Where the Candidates Stand on Defense
With the political conventions, Veterans of Foreign Wars speeches, party and campaign platforms all now on the record, what can we conclude about the key question of the differences in defense strategy and spending between Barack Obama and Mitt Romney?
This is only one aspect of the foreign policy debate between the two candidates. But it is still hugely important - and about far more than a technical discussion over which fighter jet to buy or how many new ships to build. Indeed, the issue reveals a great deal about the worldviews of the candidates, and also links directly to their fiscal and therefore economic strategies - the top issue in this year’s race and itself a matter of national security.
In a nutshell, here is where President Obama and Governor Romney stand.
In Obama’s case, he wishes to cut the current size of U.S. ground forces back to almost where they were just before the September 11, 2001 attacks. He proposes saving almost $500 billion over the next decade on defense costs, relative to his own administration’s earlier plans of a year before (which means some $350 billion in cuts relative to where defense would go if allowed simply to increase with inflation). War costs would also continue to decline, but these are best viewed as a separate subject rather than a central matter of future defense planning.

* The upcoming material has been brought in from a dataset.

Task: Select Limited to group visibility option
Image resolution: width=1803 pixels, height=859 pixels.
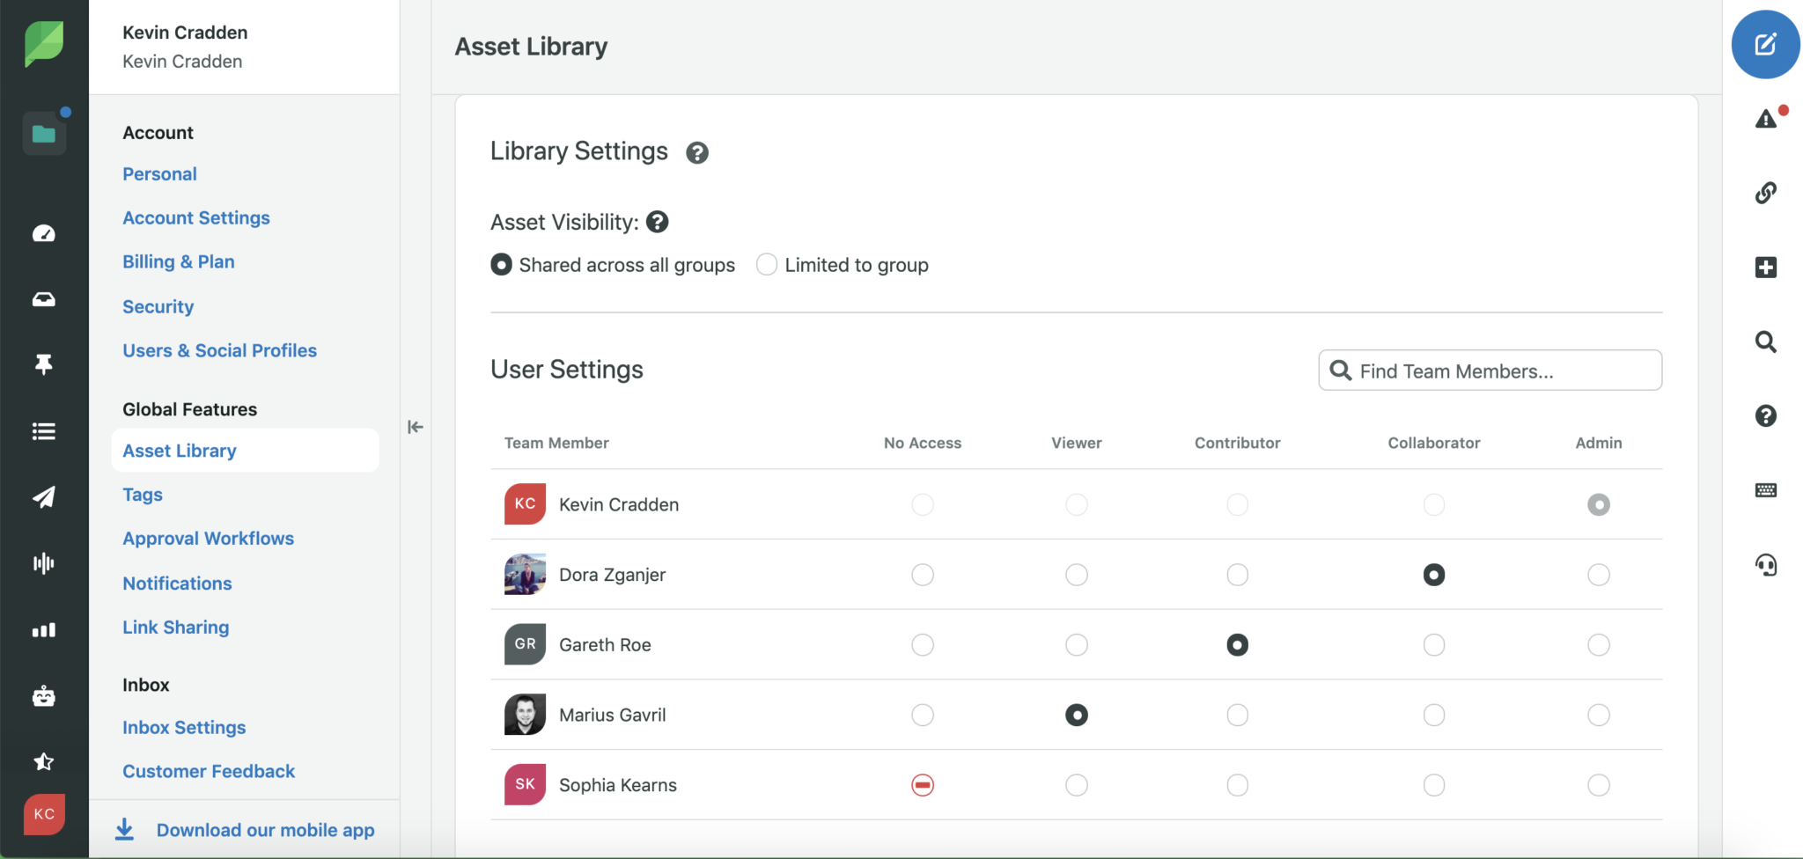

The remaining Obama defense budget would in principle still fund an ambitious weapons modernization agenda, including up to 2,500 new fighter aircraft and perhaps nine new Navy ships a year. The president would protect most military pay and other compensation, too, (not to mention veterans’ benefits, which are in another part of the budget). He strongly opposes further cuts, including the additional $500 billion over a decade that would result from so-called sequestration, and does not agree with the Simpson-Bowles Commission on the feasibility of additional reductions of that magnitude, even if done through a mechanism other than sequestration.